Foote Partners is equally cautious, believing that IT job growth will stay flat for most of the year, perhaps picking up in Q4. In other words, …
3. Good news about IT spending may not translate to good news about IT jobs. One of the silver linings of recessions is they often speed innovation. IT has been undergoing an automation trend for several years, but automation often comes at the expense of labor. Two factors may accelerate the pace of automation in the coming years: First, automation saves organizations money, and anything that benefits the bottom line looks good in hard times.

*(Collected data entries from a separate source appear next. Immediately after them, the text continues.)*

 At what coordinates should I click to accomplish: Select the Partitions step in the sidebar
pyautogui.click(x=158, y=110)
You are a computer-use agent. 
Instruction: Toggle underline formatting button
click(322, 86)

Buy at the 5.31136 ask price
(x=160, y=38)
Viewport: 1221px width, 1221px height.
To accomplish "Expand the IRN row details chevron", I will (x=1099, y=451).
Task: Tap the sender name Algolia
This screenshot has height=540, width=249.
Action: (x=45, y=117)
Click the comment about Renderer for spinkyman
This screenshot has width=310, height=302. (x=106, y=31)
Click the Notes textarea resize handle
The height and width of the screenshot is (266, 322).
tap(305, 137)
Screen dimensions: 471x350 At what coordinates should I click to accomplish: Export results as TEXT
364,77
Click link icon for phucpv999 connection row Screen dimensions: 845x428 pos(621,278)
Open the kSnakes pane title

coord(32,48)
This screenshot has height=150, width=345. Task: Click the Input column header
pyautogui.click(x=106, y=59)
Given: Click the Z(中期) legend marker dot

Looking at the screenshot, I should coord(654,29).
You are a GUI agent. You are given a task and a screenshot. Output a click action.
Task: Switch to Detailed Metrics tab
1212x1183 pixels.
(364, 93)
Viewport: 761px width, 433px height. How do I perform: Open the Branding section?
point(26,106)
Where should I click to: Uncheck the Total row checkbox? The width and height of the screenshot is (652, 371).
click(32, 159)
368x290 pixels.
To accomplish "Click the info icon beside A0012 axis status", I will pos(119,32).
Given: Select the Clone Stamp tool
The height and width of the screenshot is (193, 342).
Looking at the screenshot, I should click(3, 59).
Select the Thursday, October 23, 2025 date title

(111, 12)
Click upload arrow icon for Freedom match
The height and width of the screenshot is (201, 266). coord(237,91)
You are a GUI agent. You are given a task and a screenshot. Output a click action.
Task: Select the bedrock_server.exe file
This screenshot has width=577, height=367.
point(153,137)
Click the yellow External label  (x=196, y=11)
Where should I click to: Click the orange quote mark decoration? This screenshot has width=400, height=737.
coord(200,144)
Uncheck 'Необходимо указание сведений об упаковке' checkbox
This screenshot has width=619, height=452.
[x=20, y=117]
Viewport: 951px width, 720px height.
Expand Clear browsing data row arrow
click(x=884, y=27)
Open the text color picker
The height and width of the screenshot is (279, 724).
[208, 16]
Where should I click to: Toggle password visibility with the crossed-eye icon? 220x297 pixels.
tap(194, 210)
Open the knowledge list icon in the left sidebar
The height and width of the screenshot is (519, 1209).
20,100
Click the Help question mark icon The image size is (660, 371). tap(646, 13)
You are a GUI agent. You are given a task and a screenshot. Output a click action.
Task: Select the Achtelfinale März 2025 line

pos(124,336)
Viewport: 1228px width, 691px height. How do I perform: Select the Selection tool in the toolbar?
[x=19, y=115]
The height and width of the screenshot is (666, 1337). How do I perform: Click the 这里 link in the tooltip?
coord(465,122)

Second, compliance is becoming a bigger and bigger issue for IT departments. HIPPA is beyond its grace period, with fines kicking in for noncompliance, while fines are set to increase with PCI DSS. The largest cost of compliance for most organizations is the audit itself, both internal and external. Without adopting things like document and data controls, and automating many of the process around document and data creation, storage and collaboration, compliance will be costly.
Automation will be one of the things that companies can no longer afford to ignore.
From an employment perspective, though, automation translates into fewer jobs. All of those hours spent auditing spreadsheets add up. Sure, there will be some jobs created around compliance. There are new C-level compliance officers at many large organizations, but those gains won’t offset the larger IT losses.